RUST_LOG=info ./target/release/ionmesh ...

Config

Its a toml file ...

[denoise_config]
mz_scaling = 0.015
ims_scaling = 0.03
ms2_min_n = 2
ms1_min_n = 3
ms1_min_cluster_intensity = 100
ms2_min_cluster_intensity = 50

[tracing_config]
mz_scaling = 0.019999999552965164
rt_scaling = 2.200000047683716
ims_scaling = 0.02
min_n = 2
min_neighbor_intensity = 200

[pseudoscan_generation_config]
rt_scaling = 0.7
quad_scaling = 5.0
ims_scaling = 0.02
min_n = 4
min_neighbor_intensity = 500

[sage_search_config]
static_mods = [[
    "C",
    57.0215,
]]
variable_mods = [[
    "M",
    [15.9949],
]]
fasta_path = "./tmp/UP000005640_9606.fasta"

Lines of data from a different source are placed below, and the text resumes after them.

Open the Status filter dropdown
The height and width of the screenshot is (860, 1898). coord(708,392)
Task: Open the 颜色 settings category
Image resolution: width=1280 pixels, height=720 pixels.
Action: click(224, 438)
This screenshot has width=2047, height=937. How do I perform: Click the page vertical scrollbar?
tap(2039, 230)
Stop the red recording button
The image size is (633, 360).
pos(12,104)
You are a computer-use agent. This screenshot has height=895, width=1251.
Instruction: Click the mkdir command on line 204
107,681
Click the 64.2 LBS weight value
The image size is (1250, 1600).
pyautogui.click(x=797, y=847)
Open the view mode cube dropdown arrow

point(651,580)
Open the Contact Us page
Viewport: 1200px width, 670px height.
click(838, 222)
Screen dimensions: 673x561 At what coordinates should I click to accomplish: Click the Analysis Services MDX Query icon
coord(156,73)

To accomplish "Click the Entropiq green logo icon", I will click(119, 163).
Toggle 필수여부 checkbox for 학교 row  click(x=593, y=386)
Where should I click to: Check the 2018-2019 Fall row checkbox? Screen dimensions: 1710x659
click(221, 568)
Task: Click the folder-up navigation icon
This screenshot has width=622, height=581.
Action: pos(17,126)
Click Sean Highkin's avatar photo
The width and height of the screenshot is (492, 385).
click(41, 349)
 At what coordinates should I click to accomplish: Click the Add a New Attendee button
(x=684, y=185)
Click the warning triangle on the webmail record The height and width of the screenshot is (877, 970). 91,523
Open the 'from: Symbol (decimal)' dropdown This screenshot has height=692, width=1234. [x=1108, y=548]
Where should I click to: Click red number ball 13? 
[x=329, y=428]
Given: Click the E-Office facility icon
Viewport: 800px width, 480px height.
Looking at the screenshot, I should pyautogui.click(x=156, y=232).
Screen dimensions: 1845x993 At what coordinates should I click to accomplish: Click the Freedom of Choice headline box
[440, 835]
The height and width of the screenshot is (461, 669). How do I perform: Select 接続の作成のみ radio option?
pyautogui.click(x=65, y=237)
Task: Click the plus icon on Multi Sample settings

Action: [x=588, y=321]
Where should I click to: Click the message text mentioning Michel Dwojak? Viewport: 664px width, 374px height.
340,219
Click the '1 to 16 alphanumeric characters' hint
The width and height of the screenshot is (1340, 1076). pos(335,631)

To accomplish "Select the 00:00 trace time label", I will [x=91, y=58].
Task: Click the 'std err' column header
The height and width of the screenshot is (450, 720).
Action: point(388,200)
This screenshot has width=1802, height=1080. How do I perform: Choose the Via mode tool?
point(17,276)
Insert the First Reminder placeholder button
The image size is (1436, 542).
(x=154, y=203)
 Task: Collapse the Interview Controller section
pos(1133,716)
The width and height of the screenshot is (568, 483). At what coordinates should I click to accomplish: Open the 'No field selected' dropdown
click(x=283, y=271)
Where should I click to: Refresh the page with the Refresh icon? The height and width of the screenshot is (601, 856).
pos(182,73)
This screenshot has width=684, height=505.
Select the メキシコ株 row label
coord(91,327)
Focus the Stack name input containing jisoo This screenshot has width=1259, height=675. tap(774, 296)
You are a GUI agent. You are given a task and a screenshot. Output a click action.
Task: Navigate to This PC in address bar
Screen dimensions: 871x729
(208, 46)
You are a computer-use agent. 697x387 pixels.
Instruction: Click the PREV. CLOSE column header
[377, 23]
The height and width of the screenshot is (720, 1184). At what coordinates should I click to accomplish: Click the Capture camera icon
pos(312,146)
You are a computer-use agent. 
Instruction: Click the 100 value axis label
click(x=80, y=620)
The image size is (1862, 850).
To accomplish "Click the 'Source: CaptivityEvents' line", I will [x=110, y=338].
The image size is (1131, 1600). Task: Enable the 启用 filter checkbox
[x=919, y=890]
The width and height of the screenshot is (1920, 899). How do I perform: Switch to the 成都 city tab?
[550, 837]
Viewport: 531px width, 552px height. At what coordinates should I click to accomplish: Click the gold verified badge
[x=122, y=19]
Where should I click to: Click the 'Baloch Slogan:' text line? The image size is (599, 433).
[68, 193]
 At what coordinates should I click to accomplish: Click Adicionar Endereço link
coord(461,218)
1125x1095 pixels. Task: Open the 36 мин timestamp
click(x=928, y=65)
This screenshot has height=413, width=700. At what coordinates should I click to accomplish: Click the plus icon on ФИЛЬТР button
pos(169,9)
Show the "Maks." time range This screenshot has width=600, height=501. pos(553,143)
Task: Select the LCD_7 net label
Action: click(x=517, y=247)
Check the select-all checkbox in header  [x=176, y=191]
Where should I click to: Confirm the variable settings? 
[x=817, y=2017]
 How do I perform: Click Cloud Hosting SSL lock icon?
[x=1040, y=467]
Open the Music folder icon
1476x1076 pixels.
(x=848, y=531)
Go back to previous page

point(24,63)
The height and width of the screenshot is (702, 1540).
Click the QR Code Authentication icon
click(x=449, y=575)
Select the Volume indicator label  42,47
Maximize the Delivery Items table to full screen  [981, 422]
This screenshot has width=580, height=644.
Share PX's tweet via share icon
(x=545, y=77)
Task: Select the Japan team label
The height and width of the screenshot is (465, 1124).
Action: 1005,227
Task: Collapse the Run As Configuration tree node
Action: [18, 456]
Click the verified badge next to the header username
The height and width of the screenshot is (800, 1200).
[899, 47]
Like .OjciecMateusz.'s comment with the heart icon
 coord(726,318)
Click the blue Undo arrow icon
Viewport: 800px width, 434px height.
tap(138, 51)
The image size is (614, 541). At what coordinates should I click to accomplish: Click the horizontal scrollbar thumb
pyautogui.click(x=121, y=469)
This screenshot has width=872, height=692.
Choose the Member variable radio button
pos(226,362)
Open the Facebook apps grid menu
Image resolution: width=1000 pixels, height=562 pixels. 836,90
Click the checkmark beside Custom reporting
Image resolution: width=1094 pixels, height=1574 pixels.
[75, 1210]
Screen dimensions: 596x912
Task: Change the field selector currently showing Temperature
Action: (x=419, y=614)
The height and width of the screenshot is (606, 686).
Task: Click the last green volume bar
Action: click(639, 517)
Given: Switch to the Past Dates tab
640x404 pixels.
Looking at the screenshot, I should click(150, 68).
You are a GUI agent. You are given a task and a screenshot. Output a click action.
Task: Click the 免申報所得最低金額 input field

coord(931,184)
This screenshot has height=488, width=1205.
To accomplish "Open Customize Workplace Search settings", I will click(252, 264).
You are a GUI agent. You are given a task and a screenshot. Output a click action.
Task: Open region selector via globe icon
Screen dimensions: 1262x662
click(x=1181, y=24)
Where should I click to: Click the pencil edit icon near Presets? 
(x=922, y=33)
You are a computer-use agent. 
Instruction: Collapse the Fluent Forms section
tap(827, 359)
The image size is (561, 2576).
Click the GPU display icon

[output_config] # These options can be missing, if missing will not output the files.
out_features_csv = "features.csv"
debug_traces_csv = "debug_traces.csv"
debug_scans_json = "debug_scans.json"

Dev Usage

There are a couple of features for development.

Env variables

RUST_LOG=info # will change the log level ... levels are standard (info, debug, warn, error, trace)
DEBUG_TRACES_FROM_CACHE=1 # If set and non empty will load the traces from the cache.
# It will skip the generation of the traces and will read the file specified on the config. (handy when optimizing the pseudospectra generation)

Roadmap

  1. Use aggregation metrics to re-score sage search.
  2. [In progress] Do a two pass speudospec generation, where the first pass finds the centroids and the second pass aggregates around a radius. (this will prevent the issue where common ions, like b2's are assigned only to the most intense spectrum in a window....)
  • RN I believe it is over-aggregating peaks and leading to a lot of straggler peaks.
  1. Re-define rt parmeters in the config as a function of the cycle time and not raw seconds.
  • This can help with the observed fact that params perform very differently on instrument/method variants. (Some reparametrization could be % of frame intensity vs absolute intensity... Number of cycles instead of retention time... Use more actively the intensity of the cluster rather than the number of neighbors...)
  1. Add targeted extraction.
  2. Add detection of MS1 features + notched search instead of wide window search.
  3. Clean up some of the features and decide what aggregation steps use interal paralellism. (in some steps making multiple aggregations in paralle is better than doing parallel operations within the aggregation).
  • Fix nomenclature ... I dont like how it is not consistent (indexed, indexer, index are using interchangeably ...).
  1. Compilation warning cleanup.
  2. Clean up dead/commented out code.
  3. Refactor max_extension_distances argument in the generic dbscan implementation to prevent the errors that might arise from mixing up the dimensions.
    • Should that be a propoerty of the converter?
  4. Commit to f32/f64 in specific places ... instead of the harder to maintain generic types.
  5. Add CICD to distribute the pre-compiled binaries.
  6. Add semver checks to the CICD pipeline.
  7. Add IMS output to the sage report.

Maybe in the roadmap

  1. Change pseudo-spectrum aggregation
  • I am happy with the trace aggregation (It can maybe be generalized to handle synchro or midia).

Where are we at?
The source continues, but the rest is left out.